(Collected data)
▼

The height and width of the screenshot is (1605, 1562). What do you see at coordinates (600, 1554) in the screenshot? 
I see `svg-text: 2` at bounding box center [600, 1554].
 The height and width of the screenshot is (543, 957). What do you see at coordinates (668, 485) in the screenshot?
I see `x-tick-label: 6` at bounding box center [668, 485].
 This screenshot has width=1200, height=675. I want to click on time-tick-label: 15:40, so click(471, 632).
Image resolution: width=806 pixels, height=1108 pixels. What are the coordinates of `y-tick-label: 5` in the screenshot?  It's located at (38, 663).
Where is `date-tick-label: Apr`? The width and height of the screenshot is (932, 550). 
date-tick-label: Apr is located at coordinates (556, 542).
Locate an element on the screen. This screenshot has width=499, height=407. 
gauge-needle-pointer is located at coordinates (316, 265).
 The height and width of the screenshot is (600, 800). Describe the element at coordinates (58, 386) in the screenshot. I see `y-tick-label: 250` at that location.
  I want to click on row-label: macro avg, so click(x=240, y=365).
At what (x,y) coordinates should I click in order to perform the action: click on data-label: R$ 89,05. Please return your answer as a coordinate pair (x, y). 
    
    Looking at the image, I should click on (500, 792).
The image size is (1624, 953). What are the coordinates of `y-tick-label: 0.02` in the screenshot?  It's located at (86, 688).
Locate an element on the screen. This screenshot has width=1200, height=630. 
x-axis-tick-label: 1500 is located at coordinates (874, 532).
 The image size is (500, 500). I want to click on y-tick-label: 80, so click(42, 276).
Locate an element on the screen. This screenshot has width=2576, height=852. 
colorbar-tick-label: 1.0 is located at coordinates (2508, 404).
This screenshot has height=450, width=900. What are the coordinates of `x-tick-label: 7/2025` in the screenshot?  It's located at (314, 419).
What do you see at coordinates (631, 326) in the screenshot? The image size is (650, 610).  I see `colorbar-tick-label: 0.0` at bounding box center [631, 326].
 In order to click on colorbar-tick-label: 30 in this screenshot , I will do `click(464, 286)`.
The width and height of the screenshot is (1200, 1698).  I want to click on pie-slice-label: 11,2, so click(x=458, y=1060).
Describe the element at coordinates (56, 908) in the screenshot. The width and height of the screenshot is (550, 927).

▲

> _EXERCISE DETAILS_
Repeat the lines in the entries above verbatim, beginning at the line that contains "Image resolution: width=806" and ending after the line that contains "The image size is (500, 500).".

> _REPLY TO THE EXERCISE_
Image resolution: width=806 pixels, height=1108 pixels. What are the coordinates of `y-tick-label: 5` in the screenshot?  It's located at (38, 663).
Where is `date-tick-label: Apr`? The width and height of the screenshot is (932, 550). 
date-tick-label: Apr is located at coordinates (556, 542).
Locate an element on the screen. This screenshot has width=499, height=407. 
gauge-needle-pointer is located at coordinates (316, 265).
 The height and width of the screenshot is (600, 800). Describe the element at coordinates (58, 386) in the screenshot. I see `y-tick-label: 250` at that location.
  I want to click on row-label: macro avg, so click(x=240, y=365).
At what (x,y) coordinates should I click in order to perform the action: click on data-label: R$ 89,05. Please return your answer as a coordinate pair (x, y). 
    
    Looking at the image, I should click on (500, 792).
The image size is (1624, 953). What are the coordinates of `y-tick-label: 0.02` in the screenshot?  It's located at (86, 688).
Locate an element on the screen. This screenshot has width=1200, height=630. 
x-axis-tick-label: 1500 is located at coordinates (874, 532).
 The image size is (500, 500). I want to click on y-tick-label: 80, so click(42, 276).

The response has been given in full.